* **EXERCISE DIRECTIONS**:
Begin at the line below that has "Go to ABOUT US" and stop after the line that has "Viewport: 1568px width, 725px height.". Please restate only those lines, word for word.

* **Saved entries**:
--

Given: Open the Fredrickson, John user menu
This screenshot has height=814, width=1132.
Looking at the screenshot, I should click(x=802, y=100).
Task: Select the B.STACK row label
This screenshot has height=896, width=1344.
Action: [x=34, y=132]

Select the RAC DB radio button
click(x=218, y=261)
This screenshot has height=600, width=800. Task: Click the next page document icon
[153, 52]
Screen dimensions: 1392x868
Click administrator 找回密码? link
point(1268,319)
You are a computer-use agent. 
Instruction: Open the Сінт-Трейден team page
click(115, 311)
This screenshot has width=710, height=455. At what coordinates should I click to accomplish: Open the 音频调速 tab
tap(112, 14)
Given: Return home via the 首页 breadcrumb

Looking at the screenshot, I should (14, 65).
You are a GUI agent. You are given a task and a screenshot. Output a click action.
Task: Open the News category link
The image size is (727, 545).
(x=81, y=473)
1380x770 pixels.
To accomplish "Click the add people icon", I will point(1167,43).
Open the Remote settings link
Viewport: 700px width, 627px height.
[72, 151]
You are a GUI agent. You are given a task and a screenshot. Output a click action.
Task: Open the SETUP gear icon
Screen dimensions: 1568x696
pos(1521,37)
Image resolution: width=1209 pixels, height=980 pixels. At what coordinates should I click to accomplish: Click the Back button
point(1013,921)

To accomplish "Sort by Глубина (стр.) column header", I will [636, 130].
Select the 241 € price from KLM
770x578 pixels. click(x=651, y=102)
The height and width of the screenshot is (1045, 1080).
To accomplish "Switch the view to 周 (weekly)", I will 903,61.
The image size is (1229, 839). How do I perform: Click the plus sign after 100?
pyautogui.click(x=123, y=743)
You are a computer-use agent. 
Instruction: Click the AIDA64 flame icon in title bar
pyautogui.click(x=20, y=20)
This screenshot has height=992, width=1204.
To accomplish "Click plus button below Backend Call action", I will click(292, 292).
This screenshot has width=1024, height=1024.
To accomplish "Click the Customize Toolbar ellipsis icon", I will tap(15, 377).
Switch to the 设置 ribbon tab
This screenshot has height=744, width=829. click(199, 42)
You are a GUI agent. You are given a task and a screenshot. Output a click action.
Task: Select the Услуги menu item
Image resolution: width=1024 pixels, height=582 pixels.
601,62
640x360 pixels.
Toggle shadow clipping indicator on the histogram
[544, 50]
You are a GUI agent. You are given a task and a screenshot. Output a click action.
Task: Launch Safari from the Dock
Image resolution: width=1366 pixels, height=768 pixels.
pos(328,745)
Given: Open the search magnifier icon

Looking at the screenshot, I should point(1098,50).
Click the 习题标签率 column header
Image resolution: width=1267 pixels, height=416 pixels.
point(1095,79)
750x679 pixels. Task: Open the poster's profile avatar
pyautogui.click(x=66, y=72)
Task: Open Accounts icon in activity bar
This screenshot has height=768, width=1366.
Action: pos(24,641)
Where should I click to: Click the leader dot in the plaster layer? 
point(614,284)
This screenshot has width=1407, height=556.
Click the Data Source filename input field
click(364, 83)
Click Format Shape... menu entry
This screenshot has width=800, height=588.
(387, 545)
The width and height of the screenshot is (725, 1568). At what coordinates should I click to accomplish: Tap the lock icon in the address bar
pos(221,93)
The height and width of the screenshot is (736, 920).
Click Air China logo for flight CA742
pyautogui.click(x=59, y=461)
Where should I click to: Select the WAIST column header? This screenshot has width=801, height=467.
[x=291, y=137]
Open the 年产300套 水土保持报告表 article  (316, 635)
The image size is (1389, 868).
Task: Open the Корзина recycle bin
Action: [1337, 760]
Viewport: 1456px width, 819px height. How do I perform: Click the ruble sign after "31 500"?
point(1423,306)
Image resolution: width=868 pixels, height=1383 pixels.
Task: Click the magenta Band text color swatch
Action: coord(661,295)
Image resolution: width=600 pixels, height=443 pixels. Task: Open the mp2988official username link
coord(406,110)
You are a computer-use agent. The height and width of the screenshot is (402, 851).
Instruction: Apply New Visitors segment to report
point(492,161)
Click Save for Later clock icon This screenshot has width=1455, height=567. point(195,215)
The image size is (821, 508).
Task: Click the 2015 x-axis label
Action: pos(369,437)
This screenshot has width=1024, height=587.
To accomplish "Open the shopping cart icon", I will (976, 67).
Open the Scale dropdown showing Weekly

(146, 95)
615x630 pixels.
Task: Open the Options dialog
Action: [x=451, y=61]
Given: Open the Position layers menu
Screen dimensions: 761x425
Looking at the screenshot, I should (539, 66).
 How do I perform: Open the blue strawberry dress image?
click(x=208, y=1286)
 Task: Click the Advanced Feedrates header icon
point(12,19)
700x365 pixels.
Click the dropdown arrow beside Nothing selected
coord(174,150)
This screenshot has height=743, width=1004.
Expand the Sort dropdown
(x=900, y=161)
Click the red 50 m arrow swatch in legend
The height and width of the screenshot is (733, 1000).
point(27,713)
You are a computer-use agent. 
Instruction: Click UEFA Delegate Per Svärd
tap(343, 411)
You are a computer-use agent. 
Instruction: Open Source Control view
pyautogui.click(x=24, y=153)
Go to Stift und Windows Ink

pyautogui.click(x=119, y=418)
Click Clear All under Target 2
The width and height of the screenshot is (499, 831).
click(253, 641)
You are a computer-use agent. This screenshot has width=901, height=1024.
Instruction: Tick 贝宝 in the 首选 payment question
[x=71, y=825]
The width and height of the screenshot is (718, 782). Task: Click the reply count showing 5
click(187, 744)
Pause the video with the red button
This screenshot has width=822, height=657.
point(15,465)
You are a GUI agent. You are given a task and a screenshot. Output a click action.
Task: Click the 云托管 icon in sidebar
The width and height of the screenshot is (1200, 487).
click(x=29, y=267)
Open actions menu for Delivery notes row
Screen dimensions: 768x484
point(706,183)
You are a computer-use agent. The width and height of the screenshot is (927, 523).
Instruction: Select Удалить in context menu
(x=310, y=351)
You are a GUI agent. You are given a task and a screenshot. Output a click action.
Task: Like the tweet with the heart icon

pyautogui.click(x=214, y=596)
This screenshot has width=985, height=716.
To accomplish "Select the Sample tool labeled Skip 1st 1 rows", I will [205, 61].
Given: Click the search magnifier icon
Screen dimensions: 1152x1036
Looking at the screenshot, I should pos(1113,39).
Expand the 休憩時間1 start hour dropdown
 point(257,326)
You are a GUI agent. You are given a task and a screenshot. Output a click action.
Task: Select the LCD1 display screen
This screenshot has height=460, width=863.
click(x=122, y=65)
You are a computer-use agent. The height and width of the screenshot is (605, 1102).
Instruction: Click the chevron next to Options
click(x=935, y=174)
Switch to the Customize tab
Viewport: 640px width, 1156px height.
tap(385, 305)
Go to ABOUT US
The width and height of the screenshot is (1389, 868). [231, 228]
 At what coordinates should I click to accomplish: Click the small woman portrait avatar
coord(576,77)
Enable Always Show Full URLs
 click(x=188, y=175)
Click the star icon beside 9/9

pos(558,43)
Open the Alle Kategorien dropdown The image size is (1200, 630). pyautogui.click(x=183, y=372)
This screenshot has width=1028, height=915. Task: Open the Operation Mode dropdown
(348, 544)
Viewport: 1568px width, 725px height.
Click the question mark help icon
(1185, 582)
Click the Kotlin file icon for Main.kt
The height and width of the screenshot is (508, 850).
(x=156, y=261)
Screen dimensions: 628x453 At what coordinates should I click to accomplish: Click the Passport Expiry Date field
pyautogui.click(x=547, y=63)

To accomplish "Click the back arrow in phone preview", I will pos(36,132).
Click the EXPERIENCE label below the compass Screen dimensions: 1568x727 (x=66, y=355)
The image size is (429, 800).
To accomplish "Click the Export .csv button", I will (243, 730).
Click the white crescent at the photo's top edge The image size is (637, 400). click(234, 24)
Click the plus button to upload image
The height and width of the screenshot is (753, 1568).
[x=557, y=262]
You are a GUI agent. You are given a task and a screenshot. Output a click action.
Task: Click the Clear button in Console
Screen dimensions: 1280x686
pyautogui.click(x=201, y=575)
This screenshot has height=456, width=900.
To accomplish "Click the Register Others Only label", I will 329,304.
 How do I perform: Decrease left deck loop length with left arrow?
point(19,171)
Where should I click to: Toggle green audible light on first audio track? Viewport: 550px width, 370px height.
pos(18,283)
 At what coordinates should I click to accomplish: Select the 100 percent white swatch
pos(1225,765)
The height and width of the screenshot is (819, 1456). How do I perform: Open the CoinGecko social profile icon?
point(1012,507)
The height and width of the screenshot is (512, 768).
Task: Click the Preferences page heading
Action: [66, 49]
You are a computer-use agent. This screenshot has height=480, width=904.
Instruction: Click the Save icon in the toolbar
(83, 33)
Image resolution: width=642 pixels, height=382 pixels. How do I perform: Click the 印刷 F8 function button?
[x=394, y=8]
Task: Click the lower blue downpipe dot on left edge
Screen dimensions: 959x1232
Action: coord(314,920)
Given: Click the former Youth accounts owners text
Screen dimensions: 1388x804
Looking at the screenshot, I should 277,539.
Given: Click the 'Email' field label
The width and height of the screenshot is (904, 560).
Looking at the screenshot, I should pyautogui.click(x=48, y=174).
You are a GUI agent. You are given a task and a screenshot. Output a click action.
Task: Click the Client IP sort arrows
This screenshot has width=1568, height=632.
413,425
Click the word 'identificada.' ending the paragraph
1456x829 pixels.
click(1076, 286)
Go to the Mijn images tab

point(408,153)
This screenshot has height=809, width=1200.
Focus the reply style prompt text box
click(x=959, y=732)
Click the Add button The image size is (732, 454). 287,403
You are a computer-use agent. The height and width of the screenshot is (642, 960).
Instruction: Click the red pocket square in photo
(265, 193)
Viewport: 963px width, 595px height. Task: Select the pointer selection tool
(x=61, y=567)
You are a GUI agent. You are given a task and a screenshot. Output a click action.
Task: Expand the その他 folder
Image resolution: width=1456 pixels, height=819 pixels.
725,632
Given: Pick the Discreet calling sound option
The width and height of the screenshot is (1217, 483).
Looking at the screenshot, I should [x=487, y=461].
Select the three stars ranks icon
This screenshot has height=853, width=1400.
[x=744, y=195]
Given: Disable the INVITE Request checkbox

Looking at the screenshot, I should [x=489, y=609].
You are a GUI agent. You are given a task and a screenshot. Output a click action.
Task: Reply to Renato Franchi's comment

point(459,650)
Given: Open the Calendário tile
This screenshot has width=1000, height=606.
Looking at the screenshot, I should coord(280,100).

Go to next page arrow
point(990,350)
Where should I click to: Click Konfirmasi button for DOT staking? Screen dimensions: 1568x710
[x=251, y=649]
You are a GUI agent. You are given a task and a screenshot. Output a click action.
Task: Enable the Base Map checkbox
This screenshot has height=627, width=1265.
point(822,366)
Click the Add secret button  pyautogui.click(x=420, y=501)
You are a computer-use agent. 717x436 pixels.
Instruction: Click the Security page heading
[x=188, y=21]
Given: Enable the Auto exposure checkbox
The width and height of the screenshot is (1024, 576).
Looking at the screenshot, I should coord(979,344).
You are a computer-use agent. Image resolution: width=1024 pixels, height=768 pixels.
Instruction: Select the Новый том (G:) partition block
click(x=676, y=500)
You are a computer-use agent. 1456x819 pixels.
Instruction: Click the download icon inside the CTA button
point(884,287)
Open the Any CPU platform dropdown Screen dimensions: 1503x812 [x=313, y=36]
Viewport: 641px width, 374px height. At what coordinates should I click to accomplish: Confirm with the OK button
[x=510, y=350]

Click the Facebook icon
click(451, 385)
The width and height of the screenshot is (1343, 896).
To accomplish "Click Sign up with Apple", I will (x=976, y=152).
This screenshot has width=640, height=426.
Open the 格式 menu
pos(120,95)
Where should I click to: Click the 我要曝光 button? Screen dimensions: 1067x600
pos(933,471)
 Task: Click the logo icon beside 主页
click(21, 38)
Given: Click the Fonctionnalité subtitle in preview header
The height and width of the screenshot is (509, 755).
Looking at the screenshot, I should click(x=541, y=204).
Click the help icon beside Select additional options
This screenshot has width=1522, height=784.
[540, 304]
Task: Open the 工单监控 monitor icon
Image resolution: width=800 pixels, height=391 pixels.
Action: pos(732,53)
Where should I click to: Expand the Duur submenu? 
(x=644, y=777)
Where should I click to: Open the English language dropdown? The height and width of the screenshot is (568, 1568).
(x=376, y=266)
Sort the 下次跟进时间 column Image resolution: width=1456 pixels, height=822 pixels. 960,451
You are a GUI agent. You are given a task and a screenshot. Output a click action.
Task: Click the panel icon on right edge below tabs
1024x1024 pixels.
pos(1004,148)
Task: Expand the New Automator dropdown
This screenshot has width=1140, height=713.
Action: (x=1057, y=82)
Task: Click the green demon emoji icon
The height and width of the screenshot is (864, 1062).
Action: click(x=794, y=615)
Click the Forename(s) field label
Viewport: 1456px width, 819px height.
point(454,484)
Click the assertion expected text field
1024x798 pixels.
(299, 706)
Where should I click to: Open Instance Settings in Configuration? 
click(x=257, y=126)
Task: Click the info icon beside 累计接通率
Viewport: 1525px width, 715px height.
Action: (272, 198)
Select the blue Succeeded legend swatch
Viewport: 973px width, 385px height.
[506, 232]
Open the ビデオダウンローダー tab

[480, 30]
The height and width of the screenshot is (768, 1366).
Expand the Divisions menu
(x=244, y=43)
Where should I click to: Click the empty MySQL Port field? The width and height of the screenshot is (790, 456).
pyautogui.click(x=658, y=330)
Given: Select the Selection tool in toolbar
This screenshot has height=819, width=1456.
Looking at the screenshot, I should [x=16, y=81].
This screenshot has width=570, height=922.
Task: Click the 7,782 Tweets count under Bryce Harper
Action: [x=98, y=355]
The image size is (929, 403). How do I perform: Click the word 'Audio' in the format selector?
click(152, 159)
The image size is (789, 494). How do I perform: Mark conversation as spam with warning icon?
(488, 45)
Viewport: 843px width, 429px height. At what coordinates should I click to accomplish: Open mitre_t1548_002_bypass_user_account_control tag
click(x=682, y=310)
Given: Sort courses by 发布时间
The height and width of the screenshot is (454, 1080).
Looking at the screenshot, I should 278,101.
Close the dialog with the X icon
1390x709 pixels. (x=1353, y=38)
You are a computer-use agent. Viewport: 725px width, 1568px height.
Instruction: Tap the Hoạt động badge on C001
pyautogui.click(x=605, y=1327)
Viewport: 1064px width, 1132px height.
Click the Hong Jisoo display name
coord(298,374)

--

* **ANSWER TO THIS TASK**:
Go to ABOUT US
The width and height of the screenshot is (1389, 868). [231, 228]
 At what coordinates should I click to accomplish: Click the small woman portrait avatar
coord(576,77)
Enable Always Show Full URLs
 click(x=188, y=175)
Click the star icon beside 9/9

pos(558,43)
Open the Alle Kategorien dropdown The image size is (1200, 630). pyautogui.click(x=183, y=372)
This screenshot has width=1028, height=915. Task: Open the Operation Mode dropdown
(348, 544)
Viewport: 1568px width, 725px height.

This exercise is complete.